Every line below between the one holding "Instruction: Open the fill color swatch" and the one holding "Task: Click Learn more under ASP.NET hosting", inclusive, should be copied exactly, and no other line.

---- PROVIDED DATA

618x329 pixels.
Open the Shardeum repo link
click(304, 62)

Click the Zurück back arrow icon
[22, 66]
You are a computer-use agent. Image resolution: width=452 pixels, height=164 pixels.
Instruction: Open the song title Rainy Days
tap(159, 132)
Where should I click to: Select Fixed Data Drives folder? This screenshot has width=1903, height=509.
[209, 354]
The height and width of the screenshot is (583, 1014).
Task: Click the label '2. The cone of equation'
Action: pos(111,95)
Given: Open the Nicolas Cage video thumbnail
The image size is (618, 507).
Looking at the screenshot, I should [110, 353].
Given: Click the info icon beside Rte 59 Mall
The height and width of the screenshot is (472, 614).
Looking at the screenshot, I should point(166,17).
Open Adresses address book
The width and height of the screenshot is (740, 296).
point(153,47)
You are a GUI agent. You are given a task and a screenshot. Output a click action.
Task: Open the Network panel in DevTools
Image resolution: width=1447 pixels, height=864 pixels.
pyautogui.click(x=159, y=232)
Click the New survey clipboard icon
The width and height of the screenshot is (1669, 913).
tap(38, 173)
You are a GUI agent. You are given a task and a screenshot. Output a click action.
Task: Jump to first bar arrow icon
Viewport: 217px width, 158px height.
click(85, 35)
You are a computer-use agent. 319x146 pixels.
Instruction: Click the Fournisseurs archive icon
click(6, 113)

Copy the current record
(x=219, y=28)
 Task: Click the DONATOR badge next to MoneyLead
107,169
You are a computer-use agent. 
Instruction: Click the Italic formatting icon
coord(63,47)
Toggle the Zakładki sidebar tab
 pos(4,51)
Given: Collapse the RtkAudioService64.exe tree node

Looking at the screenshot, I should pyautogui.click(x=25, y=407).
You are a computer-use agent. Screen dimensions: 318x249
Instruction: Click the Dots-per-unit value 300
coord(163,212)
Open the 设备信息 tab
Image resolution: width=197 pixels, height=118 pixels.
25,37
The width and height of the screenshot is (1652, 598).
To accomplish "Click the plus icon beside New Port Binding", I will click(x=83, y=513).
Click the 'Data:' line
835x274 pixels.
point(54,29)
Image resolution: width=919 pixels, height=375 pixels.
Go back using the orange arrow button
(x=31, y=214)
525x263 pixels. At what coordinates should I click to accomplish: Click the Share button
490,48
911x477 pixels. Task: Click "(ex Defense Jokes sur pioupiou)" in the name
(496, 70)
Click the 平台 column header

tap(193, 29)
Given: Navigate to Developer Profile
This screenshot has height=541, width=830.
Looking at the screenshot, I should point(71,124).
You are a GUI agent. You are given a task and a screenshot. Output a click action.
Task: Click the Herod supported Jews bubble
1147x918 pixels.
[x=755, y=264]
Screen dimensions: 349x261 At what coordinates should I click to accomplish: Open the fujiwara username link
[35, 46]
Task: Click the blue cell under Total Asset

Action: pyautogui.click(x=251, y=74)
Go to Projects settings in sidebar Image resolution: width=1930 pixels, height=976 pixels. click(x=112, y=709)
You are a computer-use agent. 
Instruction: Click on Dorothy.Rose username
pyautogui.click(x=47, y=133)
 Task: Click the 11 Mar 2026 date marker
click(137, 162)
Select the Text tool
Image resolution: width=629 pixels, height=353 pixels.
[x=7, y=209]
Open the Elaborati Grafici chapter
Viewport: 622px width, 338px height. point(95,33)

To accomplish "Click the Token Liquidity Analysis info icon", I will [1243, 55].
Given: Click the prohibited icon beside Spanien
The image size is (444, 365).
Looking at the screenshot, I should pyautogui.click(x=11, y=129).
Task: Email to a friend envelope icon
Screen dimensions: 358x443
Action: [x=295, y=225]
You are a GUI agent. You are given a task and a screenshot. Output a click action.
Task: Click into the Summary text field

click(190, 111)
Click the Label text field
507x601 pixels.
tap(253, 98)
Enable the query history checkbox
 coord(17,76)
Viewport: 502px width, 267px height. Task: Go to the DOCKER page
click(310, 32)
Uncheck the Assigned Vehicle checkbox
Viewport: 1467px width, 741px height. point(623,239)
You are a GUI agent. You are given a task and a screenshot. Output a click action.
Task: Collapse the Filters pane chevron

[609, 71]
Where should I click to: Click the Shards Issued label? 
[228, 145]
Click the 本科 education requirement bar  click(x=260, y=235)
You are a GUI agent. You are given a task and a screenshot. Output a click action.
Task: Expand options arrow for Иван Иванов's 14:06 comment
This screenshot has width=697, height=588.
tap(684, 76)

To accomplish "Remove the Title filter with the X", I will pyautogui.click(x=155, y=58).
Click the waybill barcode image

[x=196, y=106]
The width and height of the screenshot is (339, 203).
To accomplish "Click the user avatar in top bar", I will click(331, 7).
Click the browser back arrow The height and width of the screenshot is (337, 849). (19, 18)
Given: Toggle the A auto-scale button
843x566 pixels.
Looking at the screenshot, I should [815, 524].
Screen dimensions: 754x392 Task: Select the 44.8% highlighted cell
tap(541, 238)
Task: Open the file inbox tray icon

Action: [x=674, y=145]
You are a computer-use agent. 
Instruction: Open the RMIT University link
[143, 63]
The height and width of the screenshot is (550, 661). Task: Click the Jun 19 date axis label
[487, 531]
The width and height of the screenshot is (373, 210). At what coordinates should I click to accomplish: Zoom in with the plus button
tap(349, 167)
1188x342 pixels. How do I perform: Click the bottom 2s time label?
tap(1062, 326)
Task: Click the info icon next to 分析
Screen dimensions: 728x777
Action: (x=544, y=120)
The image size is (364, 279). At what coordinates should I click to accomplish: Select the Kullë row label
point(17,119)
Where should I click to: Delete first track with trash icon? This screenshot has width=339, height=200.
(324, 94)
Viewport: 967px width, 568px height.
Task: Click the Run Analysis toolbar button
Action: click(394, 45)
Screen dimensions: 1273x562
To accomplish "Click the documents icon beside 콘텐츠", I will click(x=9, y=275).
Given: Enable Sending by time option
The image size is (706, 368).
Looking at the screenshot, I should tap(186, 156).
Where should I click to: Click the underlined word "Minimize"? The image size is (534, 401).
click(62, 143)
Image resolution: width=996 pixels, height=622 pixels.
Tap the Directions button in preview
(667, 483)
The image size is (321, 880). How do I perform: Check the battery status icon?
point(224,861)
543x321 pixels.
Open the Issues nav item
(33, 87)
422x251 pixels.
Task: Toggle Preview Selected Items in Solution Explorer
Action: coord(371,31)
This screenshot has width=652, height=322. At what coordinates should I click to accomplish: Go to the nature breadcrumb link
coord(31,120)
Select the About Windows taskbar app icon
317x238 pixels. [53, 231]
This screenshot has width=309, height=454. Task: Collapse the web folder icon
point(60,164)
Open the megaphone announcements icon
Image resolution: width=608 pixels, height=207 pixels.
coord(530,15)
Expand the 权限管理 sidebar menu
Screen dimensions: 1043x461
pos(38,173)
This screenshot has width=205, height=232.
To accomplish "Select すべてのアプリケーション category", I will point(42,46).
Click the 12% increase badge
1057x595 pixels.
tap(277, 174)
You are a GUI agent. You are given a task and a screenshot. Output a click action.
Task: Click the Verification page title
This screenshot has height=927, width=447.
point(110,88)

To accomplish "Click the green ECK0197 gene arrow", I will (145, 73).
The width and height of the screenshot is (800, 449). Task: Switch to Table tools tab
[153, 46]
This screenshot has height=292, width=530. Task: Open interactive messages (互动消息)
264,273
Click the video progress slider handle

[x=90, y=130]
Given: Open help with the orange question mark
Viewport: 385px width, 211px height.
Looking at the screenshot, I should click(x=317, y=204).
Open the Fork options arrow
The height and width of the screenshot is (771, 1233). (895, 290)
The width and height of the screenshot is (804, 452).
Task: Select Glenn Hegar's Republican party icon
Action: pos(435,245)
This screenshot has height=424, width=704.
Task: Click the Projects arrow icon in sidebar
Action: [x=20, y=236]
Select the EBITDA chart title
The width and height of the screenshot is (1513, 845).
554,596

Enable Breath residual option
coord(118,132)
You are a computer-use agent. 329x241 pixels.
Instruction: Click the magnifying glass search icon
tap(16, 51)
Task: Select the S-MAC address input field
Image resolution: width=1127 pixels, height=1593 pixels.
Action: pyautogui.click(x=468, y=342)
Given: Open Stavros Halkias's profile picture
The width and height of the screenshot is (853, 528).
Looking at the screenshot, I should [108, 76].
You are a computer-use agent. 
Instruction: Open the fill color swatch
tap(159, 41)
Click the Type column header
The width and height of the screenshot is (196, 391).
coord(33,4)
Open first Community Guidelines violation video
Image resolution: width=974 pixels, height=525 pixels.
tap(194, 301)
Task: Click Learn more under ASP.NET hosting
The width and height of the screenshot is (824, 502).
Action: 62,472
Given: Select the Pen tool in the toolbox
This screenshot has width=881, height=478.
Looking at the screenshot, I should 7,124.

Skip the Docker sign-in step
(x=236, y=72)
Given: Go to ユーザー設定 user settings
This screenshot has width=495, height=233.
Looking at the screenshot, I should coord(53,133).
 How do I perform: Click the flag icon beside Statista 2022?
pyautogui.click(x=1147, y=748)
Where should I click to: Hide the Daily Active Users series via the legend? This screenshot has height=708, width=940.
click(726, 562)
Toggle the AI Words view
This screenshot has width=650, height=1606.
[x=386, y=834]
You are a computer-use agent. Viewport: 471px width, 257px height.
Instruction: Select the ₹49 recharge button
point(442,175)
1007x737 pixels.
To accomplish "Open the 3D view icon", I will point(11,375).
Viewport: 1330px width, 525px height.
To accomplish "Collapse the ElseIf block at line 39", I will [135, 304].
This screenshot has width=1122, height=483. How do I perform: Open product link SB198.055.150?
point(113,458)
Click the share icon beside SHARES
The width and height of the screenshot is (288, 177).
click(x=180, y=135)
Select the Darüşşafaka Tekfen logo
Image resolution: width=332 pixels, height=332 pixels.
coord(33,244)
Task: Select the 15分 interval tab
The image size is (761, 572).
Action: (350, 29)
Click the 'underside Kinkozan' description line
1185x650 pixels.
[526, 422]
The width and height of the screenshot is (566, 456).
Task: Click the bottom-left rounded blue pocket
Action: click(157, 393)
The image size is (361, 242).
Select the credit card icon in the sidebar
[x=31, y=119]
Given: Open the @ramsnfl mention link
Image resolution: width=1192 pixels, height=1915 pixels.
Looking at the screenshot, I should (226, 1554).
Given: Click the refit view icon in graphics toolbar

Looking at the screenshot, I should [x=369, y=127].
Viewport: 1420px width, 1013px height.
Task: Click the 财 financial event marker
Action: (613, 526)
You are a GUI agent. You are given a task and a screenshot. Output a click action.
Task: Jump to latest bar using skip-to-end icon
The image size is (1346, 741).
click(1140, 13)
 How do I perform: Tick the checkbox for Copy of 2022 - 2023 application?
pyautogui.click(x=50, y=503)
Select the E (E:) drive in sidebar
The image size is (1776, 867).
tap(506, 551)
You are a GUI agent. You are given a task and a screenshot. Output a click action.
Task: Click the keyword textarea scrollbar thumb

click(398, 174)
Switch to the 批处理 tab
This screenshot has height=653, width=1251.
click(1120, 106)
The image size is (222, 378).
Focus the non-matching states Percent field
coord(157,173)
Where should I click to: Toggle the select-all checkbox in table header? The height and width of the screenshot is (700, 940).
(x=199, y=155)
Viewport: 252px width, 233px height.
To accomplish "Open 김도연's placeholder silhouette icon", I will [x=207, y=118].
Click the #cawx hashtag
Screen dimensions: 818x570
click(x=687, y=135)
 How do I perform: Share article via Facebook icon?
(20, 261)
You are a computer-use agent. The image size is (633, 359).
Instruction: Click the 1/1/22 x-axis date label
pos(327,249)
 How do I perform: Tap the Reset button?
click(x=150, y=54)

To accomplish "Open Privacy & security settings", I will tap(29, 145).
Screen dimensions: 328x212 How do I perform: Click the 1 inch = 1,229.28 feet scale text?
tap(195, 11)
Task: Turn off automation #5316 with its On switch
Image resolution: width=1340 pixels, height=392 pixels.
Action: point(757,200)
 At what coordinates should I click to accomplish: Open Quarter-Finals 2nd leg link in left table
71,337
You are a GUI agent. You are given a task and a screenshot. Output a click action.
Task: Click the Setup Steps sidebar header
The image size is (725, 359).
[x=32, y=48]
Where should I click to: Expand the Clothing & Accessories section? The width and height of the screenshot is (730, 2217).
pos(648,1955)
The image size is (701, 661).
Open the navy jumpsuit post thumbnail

--------

TASK RESPONSE:
Instruction: Open the fill color swatch
tap(159, 41)
Click the Type column header
The width and height of the screenshot is (196, 391).
coord(33,4)
Open first Community Guidelines violation video
Image resolution: width=974 pixels, height=525 pixels.
tap(194, 301)
Task: Click Learn more under ASP.NET hosting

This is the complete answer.